1. bike key (don't laugh, people forget them)
2. comfy chair
3. ez-up or other shade device if you're not getting a garage
4. cooler w/ plenty of water/gatorade/food
4a. eat a little snack between each session instead of one big heavy lunch
5. sunscreen
6. 5 gallon gas jug
7. tools
8. extra painter's tape (for your lights) and duct tape (for your wheel weights)
9. cash (some tracks have an entry fee)
10. camera

Advice:
I have lowsided before due to cold, overinflated tires. :dunce: Make sure you know the proper pressures for your tires for the track. Call the manufacturer's customer service line if you have to, but most of the time you'll see somewhere around 30 front, 30 rear (measured when cold). Also make sure you give your tires plenty of time to warm up each session before you start hitting the turns hard (2 laps is probably safe).

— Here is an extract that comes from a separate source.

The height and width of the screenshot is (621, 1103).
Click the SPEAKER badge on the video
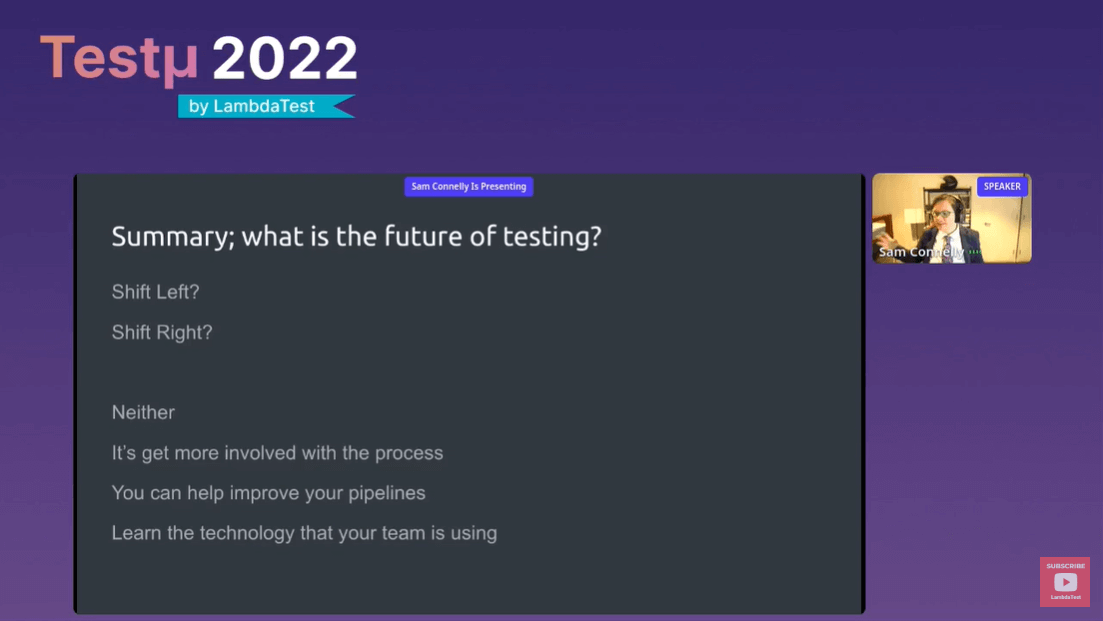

+1 on asking the the track guides / instructors to lead you around the track. Do this as much as you want and maybe ask them to pick up the pace later if you're getting better at it. They'll show you the best lines, then after the session's over you can ask them questions and they'll critique you.

Get your photos at the end of the day so you can check your body positioning. That was the most helpful thing for me as far as developing decent body positioning. I would compare my photos to those of good riders /racers and make adjustments accordingly.

Breathe, relax on the bike and have fun. Like in any sport, tension hampers your ability to perform.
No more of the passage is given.